Rimase ad osservarlo per un po' mentre ascoltava il rumore delle automobili e delle voci che si confondevano tra i rumori della città che pian piano si stava svegliando.

E se la città si stava svegliando, voleva dire che probabilmente Emanuele era già in ritardo.

In meno di un minuto scese dal letto.
Si incamminò velocemente in bagno a fare una doccia fredda, sperando che questa potesse aiutarlo a svegliarsi definitivamente.

Dopodiché, con i capelli bagnati, l'accappatoio addosso e lo spazzolino ancora stretto tra i denti, recuperò dalla valigia un jeans scuro e una maglia nera che decise di indossare insieme a delle scarpe comode e una delle giacche che aveva lasciato nell'armadio.

Controllò l'ora sul display del cellulare prima di tornare in bagno: aveva solamente cinque minuti per finire di prepararsi prima che fosse davvero troppo tardi.

Asciugò i capelli come meglio poté, maledicendo se stesso per aver ereditato da sua madre dei ricci indomabili, e alla fine trovò anche il tempo di cospargersi di profumo.

Recuperò lo zaino con la sua attrezzatura da lavoro, i suoi oggetti personali e poi uscì finalmente dalla stanza.

Si incamminò verso l'ascensore a grandi passi intanto che controllava alcuni messaggi ricevuti sul cellulare: un paio erano di sua sorella Letizia che gli ricordava di inviarle qualche foto di Lisbona nel corso della giornata, richiesta che aveva espresso insieme all'utilizzo spropositato dell'emoji di un diavoletto arrabbiato.
Una decina di messaggi, invece, erano segnati all'interno del gruppo Whatsapp che condivideva insieme ai suoi colleghi.

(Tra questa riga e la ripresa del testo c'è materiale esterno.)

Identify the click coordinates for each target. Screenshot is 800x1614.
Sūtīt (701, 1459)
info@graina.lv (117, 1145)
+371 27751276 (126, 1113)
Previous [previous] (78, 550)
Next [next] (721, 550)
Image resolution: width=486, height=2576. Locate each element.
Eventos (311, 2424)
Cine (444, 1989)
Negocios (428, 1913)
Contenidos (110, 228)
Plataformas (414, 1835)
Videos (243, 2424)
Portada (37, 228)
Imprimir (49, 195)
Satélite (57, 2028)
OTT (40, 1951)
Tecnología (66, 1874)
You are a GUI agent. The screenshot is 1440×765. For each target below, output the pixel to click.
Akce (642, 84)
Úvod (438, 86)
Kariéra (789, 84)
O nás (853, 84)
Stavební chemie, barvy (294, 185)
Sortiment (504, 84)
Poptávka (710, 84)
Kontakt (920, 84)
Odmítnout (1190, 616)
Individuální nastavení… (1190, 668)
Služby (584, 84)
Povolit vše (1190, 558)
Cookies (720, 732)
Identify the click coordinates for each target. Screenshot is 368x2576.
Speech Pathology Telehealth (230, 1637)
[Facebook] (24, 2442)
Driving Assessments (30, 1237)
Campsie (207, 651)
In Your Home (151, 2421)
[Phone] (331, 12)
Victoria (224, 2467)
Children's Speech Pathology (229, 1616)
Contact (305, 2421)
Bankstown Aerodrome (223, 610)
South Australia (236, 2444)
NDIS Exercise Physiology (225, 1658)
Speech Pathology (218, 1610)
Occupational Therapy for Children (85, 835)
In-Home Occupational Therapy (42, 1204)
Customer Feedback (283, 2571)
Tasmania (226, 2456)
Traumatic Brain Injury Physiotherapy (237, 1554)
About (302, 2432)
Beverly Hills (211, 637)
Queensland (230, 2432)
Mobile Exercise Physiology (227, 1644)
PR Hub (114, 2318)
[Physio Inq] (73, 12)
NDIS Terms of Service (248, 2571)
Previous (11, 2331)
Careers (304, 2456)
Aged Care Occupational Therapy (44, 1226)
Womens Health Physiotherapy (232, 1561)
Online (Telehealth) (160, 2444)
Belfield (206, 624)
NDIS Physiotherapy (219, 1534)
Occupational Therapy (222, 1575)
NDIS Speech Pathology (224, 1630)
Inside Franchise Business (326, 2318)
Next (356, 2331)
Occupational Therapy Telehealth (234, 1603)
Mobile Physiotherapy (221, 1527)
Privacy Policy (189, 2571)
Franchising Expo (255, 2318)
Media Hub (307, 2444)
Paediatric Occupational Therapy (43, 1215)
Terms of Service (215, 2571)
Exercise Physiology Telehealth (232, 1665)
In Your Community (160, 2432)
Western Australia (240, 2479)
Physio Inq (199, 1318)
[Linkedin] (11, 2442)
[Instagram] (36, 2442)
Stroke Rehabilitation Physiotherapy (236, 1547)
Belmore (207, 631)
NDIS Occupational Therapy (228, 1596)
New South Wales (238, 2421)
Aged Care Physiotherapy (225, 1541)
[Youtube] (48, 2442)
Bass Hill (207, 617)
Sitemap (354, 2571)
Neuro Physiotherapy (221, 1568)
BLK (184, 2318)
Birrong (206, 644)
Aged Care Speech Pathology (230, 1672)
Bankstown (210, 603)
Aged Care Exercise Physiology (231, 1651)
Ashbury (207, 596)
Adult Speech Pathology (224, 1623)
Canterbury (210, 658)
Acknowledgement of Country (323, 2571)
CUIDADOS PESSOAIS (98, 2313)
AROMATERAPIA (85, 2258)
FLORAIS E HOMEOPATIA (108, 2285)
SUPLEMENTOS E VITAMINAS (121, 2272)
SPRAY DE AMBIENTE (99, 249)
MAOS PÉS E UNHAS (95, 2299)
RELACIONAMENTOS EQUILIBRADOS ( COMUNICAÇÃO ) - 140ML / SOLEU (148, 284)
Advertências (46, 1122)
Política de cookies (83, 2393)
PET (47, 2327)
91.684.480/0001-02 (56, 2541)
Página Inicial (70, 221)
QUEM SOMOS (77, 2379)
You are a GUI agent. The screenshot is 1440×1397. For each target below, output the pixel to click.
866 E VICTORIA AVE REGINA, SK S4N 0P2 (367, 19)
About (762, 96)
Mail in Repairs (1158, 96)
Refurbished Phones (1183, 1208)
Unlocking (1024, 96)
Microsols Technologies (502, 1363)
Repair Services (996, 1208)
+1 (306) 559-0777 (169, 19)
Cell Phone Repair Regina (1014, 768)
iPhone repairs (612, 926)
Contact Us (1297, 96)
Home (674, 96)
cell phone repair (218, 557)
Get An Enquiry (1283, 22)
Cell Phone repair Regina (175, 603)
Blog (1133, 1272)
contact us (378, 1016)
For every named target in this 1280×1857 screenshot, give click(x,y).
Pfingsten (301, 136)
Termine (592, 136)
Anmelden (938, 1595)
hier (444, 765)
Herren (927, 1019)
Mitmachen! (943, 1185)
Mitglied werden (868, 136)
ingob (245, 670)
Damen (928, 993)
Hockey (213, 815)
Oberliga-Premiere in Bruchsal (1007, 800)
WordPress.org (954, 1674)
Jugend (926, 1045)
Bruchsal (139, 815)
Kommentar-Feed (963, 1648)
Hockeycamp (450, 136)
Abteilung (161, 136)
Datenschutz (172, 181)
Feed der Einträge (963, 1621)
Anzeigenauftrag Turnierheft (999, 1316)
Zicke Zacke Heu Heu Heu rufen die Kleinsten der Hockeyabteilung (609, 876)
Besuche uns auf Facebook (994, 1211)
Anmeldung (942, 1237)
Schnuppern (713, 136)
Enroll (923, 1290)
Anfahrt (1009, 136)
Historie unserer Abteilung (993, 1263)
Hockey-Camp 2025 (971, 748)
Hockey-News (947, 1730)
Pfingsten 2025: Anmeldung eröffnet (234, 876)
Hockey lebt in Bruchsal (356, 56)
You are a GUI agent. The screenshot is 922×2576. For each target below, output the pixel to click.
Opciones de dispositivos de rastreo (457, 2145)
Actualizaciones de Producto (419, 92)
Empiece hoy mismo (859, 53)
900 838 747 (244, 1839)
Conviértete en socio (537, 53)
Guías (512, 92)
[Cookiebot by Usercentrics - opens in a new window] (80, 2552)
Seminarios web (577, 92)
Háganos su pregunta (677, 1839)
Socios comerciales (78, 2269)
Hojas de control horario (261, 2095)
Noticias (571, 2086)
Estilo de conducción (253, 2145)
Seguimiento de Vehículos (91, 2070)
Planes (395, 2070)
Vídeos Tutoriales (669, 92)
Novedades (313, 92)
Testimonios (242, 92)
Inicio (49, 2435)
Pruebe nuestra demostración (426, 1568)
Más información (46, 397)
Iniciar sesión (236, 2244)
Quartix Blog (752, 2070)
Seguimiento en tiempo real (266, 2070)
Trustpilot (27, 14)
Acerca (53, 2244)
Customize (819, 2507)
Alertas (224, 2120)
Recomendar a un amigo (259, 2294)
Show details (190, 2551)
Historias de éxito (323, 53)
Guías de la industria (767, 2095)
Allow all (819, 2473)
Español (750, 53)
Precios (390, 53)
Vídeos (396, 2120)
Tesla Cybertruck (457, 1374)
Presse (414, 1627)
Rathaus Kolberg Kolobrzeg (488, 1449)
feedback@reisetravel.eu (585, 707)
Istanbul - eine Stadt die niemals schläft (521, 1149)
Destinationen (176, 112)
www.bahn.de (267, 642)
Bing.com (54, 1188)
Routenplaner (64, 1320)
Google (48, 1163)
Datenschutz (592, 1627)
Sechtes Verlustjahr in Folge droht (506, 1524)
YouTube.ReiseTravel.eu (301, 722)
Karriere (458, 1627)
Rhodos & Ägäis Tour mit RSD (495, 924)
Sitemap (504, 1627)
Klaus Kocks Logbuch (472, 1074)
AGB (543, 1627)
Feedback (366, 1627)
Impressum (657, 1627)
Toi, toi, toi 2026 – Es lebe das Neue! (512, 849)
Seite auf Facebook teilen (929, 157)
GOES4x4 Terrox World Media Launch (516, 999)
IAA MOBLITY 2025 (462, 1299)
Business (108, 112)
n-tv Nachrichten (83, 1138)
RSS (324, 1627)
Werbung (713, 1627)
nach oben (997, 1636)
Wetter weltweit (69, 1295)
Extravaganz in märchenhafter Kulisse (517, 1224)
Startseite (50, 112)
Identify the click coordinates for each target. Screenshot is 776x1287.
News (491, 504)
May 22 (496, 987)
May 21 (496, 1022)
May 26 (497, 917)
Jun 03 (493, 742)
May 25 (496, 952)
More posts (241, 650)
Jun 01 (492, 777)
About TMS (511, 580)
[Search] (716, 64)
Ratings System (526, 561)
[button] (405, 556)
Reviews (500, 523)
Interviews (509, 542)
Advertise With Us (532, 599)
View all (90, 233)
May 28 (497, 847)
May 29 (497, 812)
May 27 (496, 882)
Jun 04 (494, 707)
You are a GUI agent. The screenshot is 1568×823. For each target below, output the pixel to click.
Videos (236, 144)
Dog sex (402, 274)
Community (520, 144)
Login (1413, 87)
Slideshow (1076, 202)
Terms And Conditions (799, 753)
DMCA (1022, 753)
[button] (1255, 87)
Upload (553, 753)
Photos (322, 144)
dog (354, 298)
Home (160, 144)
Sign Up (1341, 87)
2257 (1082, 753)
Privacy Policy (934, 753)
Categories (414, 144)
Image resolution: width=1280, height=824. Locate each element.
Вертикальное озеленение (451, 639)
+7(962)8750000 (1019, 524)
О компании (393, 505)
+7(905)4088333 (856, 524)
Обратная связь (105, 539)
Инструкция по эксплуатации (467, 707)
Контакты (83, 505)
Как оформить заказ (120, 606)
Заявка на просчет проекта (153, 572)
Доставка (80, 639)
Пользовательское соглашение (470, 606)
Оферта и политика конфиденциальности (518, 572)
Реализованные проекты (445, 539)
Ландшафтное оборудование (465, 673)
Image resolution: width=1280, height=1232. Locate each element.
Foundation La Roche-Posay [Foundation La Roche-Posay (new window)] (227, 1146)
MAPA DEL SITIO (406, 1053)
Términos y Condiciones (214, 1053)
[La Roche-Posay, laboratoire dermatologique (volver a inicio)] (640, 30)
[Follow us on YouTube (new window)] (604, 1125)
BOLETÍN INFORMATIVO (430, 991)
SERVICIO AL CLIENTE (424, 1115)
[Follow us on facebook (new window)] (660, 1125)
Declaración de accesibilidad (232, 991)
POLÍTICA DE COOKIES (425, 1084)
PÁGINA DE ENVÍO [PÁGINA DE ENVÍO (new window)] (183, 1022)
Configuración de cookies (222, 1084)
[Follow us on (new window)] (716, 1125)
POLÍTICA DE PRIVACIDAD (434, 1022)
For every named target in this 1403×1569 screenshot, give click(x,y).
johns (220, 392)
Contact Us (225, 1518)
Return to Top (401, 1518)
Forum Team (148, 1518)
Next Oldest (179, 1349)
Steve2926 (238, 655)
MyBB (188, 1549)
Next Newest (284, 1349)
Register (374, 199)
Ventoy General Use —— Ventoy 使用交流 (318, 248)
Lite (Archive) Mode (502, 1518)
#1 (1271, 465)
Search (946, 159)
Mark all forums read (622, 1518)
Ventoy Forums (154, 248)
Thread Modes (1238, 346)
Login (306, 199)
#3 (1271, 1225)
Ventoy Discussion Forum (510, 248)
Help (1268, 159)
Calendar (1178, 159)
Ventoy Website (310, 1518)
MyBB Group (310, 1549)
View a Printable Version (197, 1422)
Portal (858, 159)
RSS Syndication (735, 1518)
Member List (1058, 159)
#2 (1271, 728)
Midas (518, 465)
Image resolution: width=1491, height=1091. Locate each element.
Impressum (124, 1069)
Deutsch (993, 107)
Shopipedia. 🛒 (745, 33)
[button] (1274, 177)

Non riuscì a leggerli perché le porte dell'ascensore si aprirono subito davanti a lui e senza volerlo, in quel momento, si dimenticò di farlo.

Arrivato al pianoterra dell'albergo salutò con gentilezza i due signori alla reception e poi si incamminò verso il centro della hall, dove vide i suoi colleghi nei pressi dei divanetti che accerchiavano un'elegante composizione floreale.